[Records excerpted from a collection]
------------------------------------------------------------

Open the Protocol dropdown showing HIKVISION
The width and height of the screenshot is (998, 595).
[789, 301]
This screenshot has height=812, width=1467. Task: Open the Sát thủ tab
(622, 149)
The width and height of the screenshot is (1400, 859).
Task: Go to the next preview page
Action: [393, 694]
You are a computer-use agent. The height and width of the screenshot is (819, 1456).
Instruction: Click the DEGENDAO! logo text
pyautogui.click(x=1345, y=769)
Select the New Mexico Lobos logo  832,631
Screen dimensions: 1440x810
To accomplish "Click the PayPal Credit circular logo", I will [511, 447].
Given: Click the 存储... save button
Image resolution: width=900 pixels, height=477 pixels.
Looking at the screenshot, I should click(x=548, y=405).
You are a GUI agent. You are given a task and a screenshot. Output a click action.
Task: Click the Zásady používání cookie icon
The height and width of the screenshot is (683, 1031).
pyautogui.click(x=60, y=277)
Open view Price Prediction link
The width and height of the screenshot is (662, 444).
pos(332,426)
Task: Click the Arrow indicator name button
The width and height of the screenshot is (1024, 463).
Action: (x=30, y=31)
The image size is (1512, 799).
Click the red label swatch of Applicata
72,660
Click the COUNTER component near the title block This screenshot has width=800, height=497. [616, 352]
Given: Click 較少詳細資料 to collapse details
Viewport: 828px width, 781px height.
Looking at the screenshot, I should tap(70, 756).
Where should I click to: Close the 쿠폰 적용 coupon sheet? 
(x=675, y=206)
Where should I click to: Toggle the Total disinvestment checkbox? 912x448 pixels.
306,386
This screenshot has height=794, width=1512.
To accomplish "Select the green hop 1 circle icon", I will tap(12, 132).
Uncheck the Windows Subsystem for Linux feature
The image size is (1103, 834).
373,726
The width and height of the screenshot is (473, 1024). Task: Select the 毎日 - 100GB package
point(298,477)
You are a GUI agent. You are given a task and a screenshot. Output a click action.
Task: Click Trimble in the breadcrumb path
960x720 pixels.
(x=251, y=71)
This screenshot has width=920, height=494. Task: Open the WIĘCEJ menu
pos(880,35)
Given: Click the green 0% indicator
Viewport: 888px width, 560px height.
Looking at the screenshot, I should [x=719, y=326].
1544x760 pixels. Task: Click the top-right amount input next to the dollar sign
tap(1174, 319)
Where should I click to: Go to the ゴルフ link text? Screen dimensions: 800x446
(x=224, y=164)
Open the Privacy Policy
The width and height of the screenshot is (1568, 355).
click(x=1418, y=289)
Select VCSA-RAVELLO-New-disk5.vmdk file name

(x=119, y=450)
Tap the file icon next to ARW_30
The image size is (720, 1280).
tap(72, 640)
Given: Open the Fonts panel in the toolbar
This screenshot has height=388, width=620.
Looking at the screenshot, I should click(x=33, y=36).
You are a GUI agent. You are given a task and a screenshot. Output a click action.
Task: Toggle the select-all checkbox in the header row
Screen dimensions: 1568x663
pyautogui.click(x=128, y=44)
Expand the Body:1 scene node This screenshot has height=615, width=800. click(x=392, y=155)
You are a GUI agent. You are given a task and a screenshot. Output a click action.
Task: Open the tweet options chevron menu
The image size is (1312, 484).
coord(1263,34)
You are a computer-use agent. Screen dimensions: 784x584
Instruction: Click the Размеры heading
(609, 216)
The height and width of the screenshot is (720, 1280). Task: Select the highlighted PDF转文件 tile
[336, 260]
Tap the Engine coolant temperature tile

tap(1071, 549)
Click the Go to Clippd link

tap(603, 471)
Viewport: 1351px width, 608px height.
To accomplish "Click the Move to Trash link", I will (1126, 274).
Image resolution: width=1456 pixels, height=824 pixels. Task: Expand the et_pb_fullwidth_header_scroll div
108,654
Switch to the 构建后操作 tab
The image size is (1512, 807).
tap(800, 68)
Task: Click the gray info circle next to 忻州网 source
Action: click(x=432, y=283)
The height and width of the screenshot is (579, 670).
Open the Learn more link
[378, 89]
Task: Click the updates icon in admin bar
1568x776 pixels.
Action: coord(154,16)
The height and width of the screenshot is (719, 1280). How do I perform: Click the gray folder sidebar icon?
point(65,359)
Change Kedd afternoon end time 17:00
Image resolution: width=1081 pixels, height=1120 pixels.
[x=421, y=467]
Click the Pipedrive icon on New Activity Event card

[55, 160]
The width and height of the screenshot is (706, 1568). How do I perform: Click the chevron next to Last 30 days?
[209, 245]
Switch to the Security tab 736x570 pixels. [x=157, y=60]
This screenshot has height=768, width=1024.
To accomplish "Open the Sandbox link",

------------------------------------------------------------

Could you repeat exactly the lines above from the line with "Screen dimensions: 1568x663" up to and including the line with "Task: Open the tweet options chevron menu", and only those?

Screen dimensions: 1568x663
pyautogui.click(x=128, y=44)
Expand the Body:1 scene node This screenshot has height=615, width=800. click(x=392, y=155)
You are a GUI agent. You are given a task and a screenshot. Output a click action.
Task: Open the tweet options chevron menu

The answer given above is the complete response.